## TUJUAN 1
Ubah seluruh baris data di bawah kutipan halaman menjadi daftar JSON berisi string, satu string untuk setiap baris, tanpa menyertakan baris kosong.

Apakah yang
dimaksud dengan amal shalih itu?
Apa saja syarat
yang harus kita penuhi agar amalan kita diterima oleh Allah subhanahu wata'ala?
Apakah akibatnya apabila kita tidak ikhlas salam beribadah?
Insya Allah artikel berikut akan menjelaskannya kepada kita.
Para pembaca yang
mulia- semoga Allah subhanahu wata'ala merahmati kita semua-, Allah subhanahu
wata'ala Yang Maha Adil dan Maha Bijaksana telah menetapkan bahwa di antara
hamba-hamba-Nya akan ada yang mengalami hidup bahagia dan akan ada yang mengalami
hidup sengsara.

Data untuk menemukan item yang ditampilkan
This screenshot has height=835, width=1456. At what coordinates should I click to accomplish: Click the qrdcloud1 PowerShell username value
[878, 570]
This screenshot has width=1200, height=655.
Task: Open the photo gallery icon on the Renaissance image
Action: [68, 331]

## TUJUAN 2
Ringkas kutipan halaman tentang amal shalih di atas dalam dua kalimat.

## HASIL TUGAS 1
[
  "This screenshot has height=835, width=1456. At what coordinates should I click to accomplish: Click the qrdcloud1 PowerShell username value",
  "[878, 570]",
  "This screenshot has width=1200, height=655.",
  "Task: Open the photo gallery icon on the Renaissance image",
  "Action: [68, 331]"
]

## HASIL TUGAS 2
Kutipan ini mengajukan pertanyaan tentang makna amal shalih dan syarat yang harus dipenuhi agar amalan diterima oleh Allah subhanahu wata'ala, yang akan dijelaskan oleh artikel tersebut. Kutipan ini juga menyatakan bahwa Allah Yang Maha Adil dan Maha Bijaksana telah menetapkan bahwa di antara hamba-hamba-Nya ada yang akan mengalami hidup bahagia dan ada yang akan mengalami hidup sengsara.